Outlaw
Rudolph Eliott Lockhart catches up with Nick Love’s new crime film
Clearly there is something afoot in the West Country. Hot on the trail of Hot Fuzz comes Outlaw, another film featuring bent coppers, dodgy criminals, plenty of guns and a Gloucestershire setting, although any similarities end here. Outlaw is definitely not played for laughs.
Writer-director Nick Love’s film follows the story of five men brought together by the feeling that the law has let them down. Along with the police officer who decides to help them, they mete out summary justice vigilante style. It’s a film full of angry men fed up with a society where no one is safe, who reach for their baseball bats and guns to, er, put a stop to all the violence.
It’s a film full of angry men fed up with a society where no one is safe, who reach for their baseball bats and guns to, er, put a stop to all the violence
Love himself is angry, although fortunately he’s picked up a film camera instead of a weapon. There is a political core to the film with an implicit attack on the government for being more interested in public image than delivering actual change and making people feel safer on the streets. The suggestion is that the only people who have any real freedom are the criminals, especially when the legal system is perverted by crooked policemen and the victims of crime end up in a worse state than the perpetrators.

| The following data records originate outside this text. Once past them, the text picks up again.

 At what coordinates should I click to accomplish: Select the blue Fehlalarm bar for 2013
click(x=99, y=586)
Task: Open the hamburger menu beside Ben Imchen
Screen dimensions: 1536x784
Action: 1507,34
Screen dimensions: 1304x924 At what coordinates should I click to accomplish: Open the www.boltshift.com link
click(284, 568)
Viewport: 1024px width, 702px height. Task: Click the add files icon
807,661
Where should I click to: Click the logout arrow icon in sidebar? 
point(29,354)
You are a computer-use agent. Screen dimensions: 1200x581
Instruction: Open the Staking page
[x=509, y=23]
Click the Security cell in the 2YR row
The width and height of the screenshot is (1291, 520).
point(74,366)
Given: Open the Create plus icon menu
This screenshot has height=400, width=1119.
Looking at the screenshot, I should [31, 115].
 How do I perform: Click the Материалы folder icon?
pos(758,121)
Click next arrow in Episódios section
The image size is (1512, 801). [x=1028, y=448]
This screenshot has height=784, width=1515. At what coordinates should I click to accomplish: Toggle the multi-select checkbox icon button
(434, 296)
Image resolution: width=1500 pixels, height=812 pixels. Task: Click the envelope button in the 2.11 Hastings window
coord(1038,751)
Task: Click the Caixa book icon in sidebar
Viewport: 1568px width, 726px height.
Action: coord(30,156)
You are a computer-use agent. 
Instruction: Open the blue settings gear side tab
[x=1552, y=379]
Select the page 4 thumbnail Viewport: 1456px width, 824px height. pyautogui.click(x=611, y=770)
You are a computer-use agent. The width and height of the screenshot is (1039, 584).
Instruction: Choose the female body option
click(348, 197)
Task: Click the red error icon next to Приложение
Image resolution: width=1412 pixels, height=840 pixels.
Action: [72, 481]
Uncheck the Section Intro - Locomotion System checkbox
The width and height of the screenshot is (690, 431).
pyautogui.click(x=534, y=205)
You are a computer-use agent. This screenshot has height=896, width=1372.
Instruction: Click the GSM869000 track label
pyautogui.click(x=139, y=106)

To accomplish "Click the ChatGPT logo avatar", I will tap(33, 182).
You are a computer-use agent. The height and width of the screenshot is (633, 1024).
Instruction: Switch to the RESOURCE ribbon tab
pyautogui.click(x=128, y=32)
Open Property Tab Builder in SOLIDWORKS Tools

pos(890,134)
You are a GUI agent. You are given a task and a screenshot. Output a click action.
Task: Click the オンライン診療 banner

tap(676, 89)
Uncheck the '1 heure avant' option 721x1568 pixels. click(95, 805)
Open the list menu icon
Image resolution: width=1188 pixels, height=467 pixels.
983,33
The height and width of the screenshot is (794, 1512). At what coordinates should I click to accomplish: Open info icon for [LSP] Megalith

It all sounds a little like a Richard Littlejohn wet dream: the idea of avenging angels, fighting crime in the face of liberal judges who might try to rehabilitate them with namby-pamby community service orders. But the film does sound a slight cautionary note as most of the Outlaws come to sticky ends.
It’s not a subtle film. The vision of society is so dystopian it can seem ridiculous. Every policeman is corrupt, every hoodie threatening. Moreover, the film starts slowly as each of the five Outlaws are introduced by showing the events from which the law failed to protect them, or provide adequate justice for. The result is that it feels like a lecture and the message that society is going to the dogs ends up being hammered home five times over.
It’s hard to believe the character’s motivations sometimes. You feel sympathy for Bryant (Sean Bean) after he comes back from a tour of duty in Iraq to find his wife has shacked up with another man and changed the locks. But quite why that should turn him into a psychotic dispenser of justice to the criminal underworld is not clear. Similarly, the Outlaws conveniently hook up with Lewis (Bob Hoskins) who after 25 years as a straight policeman, curiously decides to drop his by-the-book approach and instead help the vigilantes, giving them police details on all the paedophiles, drug dealers and gangsters that they know about.
Outlaw is more high-minded than Love’s previous films, The Business and The Football Factory, and wants to be taken seriously. Its message is that something must be done about an increasingly violent society, but it stops short of offering any solutions. Ultimately, it fails because the picture it paints of society is so bleak and so unsubtle that the film loses the realism it relies upon.